Go tell that to the guys at Vertica, Greenplum, or VoltDB. SQL seems to scale just fine for them.
SQL nor the relational model has much if anything to do with scalability, its more about which parts of ACID you turn off.
Thanks for answering my question. I was thinking in the same line as you. Since analysis and reporting of data is essential to DW/BI, current NoSQL solutions are not up to par with this yet. Given time, more tool sets will be available to accommodate for this need in the NoSQL arena.
VoltDB is not a RDBMS,not in a traditional way,first you can do unlimited JOINs only to replicated tables(those table aren`t partitioned and should be mostly read-only and small if you want to scale) or to 1 non-replicated table.
also your queries need to be single-sited(their term for hitting only one partition of the table those only hitting one server) in order to get a fast query.
this is how i see VoltDB:
a auto shrading layer on top of a in-memory relational-like storage without even auto balancing or adding nodes online,in my opinion using a sharded Tokyo Cabient or some other fast KV store you will get better performance.

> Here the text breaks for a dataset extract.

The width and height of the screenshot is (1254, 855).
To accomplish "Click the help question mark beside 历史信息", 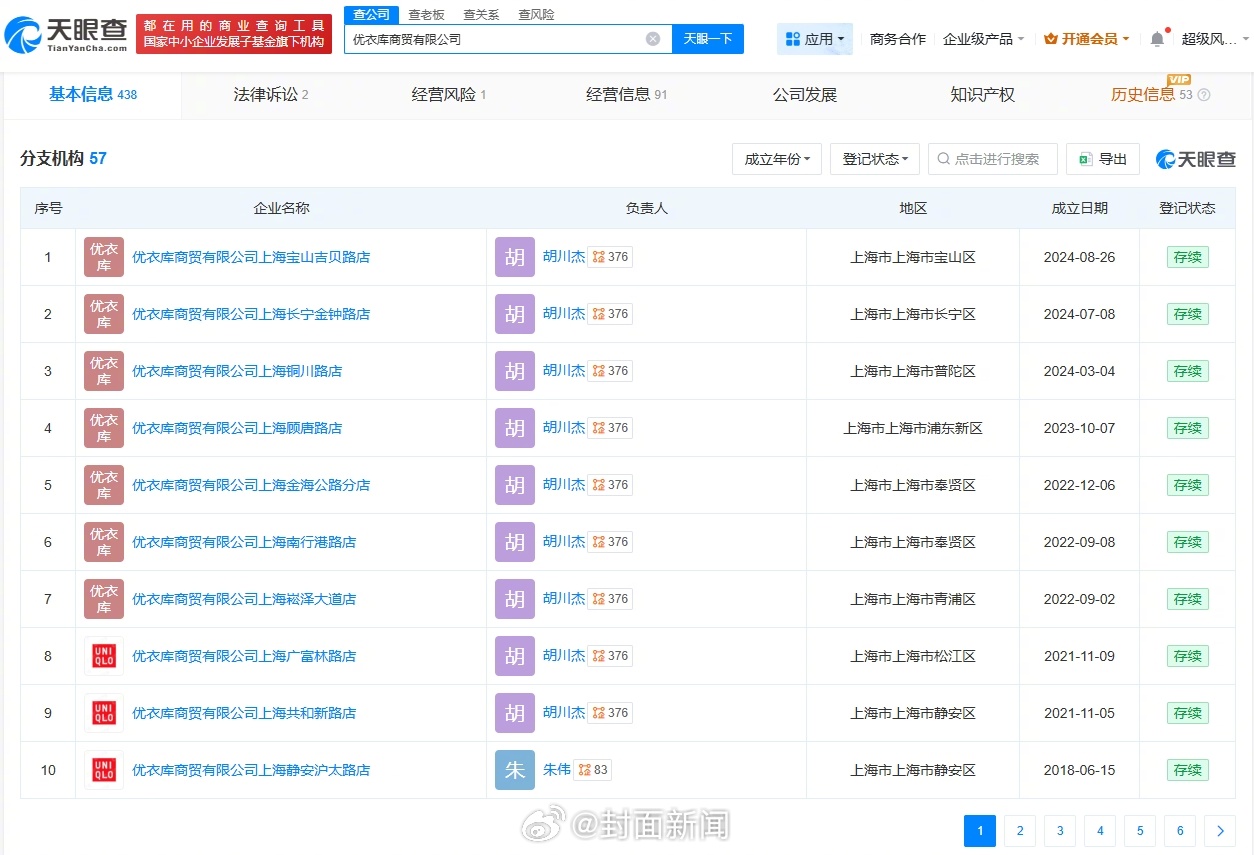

in short:VoltDB is a NoSQL(in sense it is not really relational) with a SQL interface :)
NoSQL is a very wrong term,not relational is way better.
i can give you a SQL interface over whatever you want without joins!
and if you would read a bit more about VoltDB you will see that the joins are very limited!
f you think about it is a in-memory row store with a ability to do lookups to other read-only tables!
you can`t create a fully normalized schema with VoltDB you will be doing too many joins.
for me relational = joins because that is the way you model your data,if you don`t have joins(or have a limited form of joins) you start modeling your data in a very different way.
i really recommend you to install VoltDB(very easy install) and try the auction db,then go to the adhoc query tool(need python for that) and try to do some joins,see what you get :)
by the way VoltDB is more comparable to TimesTen or if we don`t look at their fancy SQL interface to redis(which i think is way better than VoltDB)
"for me relational = joins because that is the way you model your data"
That is not how the creator of the relational model defines it and VoltDB themselves are pretty explicit in stating their goals where a relational db to complete with NoSQL alternatives.
From their FAQ :"VoltDB is a SQL RDBMS for database applications that have extreme transaction processing (XTP) workloads" And "VoltDB is a relational store that uses SQL for its query language and stored procedures for its transactional unit of work. "
So what are they lying?
Again every relational implementation has limitations based on it's architecture.
Relations are Tables, SQL is relational algebra, even without joins.
Your just trying to move the goal posts.